From Sean Byrnes’s Moblize Middletown Blog:
But our State’s failures when it comes to employee benefits have not been limited to pensions. I recently received Middletown’s audit for 2008 and noticed a comment section dealing with Other Post Employment Benefits (“OPEB”). I had not previously seen this term. As it turns out, many employees are counting on OPEB; namely, health benefits during their retirement. And, of course, our State and local municipalities have been promising generous benefits.
Statewide, estimates by PEW show New Jersey at the bottom when it comes to funding these benefits. New Jersey has the highest unfunded actuarially accrued benefit liability (UAAL) among all states. It also has the highest per capita debt with a value of $7,947, which reflects a UAAL of 139.66 as a percent of the state budget and an Annual Required Contribution toward these accrued benefits of 11.85 percent. In terms of real numbers, New Jersey should be contributing $1.88 billion each year toward these benefits, but actually contributes $310 million.

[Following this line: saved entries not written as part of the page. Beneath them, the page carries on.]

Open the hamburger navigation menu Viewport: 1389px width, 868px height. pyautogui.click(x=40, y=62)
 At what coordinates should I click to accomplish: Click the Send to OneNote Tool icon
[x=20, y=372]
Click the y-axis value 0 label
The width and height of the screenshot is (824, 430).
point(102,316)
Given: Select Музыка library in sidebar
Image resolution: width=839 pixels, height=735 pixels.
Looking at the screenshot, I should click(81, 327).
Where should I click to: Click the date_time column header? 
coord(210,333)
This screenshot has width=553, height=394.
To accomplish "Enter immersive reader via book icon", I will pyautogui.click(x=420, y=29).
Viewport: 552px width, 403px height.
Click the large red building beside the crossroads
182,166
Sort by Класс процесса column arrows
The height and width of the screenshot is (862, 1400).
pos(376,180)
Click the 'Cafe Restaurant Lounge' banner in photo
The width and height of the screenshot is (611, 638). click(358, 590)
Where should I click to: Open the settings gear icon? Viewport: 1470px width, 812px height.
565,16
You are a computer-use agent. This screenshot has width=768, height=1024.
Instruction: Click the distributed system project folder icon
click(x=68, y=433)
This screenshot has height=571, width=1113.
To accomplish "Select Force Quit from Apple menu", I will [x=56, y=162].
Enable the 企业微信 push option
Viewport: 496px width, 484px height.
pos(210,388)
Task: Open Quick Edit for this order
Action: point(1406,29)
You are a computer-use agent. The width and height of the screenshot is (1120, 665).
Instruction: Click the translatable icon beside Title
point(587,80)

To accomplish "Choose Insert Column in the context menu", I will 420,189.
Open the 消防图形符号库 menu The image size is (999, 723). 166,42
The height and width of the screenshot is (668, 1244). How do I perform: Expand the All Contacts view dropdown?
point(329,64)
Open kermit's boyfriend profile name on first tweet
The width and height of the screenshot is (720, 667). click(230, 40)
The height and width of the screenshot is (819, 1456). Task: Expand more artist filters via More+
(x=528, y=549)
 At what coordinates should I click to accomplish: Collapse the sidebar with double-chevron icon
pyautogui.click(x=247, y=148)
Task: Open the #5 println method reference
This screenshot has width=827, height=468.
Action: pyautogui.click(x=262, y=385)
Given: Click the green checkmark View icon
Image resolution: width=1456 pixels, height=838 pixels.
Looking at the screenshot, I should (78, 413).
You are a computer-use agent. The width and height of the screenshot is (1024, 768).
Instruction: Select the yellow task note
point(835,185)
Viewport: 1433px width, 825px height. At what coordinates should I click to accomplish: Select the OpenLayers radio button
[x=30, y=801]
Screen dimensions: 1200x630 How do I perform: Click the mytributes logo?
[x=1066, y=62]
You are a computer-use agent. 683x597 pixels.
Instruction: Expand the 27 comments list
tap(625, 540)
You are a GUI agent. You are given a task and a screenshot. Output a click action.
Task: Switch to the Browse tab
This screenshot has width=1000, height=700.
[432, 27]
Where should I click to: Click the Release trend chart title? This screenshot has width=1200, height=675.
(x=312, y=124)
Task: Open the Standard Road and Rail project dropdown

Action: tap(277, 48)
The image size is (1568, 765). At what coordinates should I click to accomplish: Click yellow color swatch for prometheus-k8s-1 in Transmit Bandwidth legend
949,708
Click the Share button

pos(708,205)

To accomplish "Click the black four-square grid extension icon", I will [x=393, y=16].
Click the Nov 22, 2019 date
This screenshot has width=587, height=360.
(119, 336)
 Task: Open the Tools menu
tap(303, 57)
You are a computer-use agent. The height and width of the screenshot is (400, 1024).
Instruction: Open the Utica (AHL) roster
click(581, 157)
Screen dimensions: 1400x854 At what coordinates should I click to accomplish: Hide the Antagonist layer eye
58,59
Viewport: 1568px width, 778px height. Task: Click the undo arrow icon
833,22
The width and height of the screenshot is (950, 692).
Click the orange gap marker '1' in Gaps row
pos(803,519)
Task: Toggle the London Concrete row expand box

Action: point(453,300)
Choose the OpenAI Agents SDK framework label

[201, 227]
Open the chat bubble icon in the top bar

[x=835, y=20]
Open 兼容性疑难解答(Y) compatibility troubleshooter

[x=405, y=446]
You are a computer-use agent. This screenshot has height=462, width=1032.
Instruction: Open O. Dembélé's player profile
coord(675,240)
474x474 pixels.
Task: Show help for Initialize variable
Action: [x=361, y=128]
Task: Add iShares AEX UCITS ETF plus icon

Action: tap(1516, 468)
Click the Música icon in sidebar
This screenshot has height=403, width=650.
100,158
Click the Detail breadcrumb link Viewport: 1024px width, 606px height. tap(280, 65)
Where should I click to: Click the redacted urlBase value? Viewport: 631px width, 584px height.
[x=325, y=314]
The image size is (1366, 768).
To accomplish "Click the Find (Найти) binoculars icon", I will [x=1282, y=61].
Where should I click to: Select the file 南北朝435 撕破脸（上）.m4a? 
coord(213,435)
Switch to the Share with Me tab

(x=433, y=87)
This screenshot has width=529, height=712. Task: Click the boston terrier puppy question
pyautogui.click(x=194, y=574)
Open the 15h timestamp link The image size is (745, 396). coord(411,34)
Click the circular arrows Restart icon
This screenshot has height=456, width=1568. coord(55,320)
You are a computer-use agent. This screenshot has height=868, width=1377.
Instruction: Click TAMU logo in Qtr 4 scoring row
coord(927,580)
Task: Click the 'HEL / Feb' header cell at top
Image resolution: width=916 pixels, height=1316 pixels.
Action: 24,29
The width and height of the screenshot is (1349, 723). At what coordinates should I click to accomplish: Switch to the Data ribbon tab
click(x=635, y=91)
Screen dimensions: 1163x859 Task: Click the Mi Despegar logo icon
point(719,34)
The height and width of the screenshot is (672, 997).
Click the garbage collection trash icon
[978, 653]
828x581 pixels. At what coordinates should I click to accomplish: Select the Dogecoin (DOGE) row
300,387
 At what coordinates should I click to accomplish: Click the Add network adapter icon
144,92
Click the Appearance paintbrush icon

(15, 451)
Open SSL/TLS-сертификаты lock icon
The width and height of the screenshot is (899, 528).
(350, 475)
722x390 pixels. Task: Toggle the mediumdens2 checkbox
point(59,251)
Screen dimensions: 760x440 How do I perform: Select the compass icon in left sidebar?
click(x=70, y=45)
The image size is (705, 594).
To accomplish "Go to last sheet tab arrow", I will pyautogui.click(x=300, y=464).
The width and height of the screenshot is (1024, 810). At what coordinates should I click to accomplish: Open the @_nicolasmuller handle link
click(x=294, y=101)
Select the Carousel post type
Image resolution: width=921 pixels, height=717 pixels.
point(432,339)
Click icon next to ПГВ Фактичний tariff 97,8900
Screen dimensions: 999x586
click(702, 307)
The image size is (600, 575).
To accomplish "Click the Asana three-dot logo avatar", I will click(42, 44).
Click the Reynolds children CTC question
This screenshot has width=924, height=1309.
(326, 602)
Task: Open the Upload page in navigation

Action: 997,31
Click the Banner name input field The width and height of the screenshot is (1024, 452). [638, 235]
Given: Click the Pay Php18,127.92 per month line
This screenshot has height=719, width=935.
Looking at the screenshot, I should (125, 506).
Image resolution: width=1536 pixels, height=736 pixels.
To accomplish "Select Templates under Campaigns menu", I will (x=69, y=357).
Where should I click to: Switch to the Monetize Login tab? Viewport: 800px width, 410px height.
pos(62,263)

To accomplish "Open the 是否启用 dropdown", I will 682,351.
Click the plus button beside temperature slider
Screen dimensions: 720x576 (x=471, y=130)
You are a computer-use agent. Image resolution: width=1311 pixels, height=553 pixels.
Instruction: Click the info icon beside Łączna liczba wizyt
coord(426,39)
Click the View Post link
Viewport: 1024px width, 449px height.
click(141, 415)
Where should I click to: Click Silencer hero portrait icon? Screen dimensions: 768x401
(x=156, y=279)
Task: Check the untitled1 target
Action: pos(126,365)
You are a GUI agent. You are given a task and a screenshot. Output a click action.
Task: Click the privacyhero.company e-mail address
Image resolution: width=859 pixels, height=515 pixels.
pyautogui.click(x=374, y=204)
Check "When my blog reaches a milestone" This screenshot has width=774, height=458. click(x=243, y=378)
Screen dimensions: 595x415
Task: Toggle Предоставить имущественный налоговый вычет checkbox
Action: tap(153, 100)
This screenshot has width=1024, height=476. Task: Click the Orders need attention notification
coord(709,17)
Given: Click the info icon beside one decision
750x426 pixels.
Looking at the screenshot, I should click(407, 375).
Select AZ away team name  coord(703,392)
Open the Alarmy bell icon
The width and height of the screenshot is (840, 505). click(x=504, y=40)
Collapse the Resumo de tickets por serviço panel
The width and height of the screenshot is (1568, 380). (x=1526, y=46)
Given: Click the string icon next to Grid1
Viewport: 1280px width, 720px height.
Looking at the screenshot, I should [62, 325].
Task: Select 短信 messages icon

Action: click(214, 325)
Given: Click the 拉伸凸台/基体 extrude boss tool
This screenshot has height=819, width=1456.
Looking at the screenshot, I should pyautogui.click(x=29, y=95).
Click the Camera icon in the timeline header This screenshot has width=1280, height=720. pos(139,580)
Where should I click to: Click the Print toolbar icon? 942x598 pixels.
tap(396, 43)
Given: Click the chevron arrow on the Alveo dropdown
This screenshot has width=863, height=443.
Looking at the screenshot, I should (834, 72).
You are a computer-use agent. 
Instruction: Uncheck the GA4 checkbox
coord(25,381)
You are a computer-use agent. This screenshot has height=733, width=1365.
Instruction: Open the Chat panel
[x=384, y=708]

Unfortunately, Middletown’s numbers are worse. Middletown promises health benefits for life to those employees who earn a pension. I will confess that I did not have a full understanding of where Middletown stood when it came to funding retiree health benefits. Returning to the Comment in the 2008 audit, I noted that Middletown’s “Annual Required Contribution (ARC) for the year ended December 31, 2008 was $10,196,400 of which $1,659,200 was funded by the amount expended for these benefits.” I was astounded. If I was reading this correctly and understanding it, we underfunded our OPEB obligation by $8,537,200.
Why has this obligation flown under the radar? Until recently, local entities made these commitments without any requirement to show this obligation on their balance sheets. It has been “pay as you go”, meaning that you pay the health benefits as they come due, but you don’t set aside funds in advance. But the reporting requirements have changed. Government Accounting Standards Board Statement 45 (GASB 45) now requires disclosure. While these substantial financial commitments remain off the official books of local governments, municipalities must now provide actuarial estimates of what these accrued liabilities amount to. Staring in 2008, municipalities with more than 100 employees were required to provide information concerning their OPEB liability. Local Finance Notice 2009-13R outlined this requirement:
Local authorities are required to recognize the OPEB liability in Statements of Revenues, Expenses and Changes in Net Assets (balance sheets) and Notes to the Financial Statements in accordance with GASB Statement 45.
I recently learned that Middletown had contracted for this required study. We received it in November 2009. Through 37 pages, it reviews Middletown’s obligations and explains how the annual required contribution (ARC) of over $10 million is calculated. While someone might quibble with some of the assumptions, there seems to be little question that Middletown’s taxpayers have a growing financial obligation that remains severely underfunded.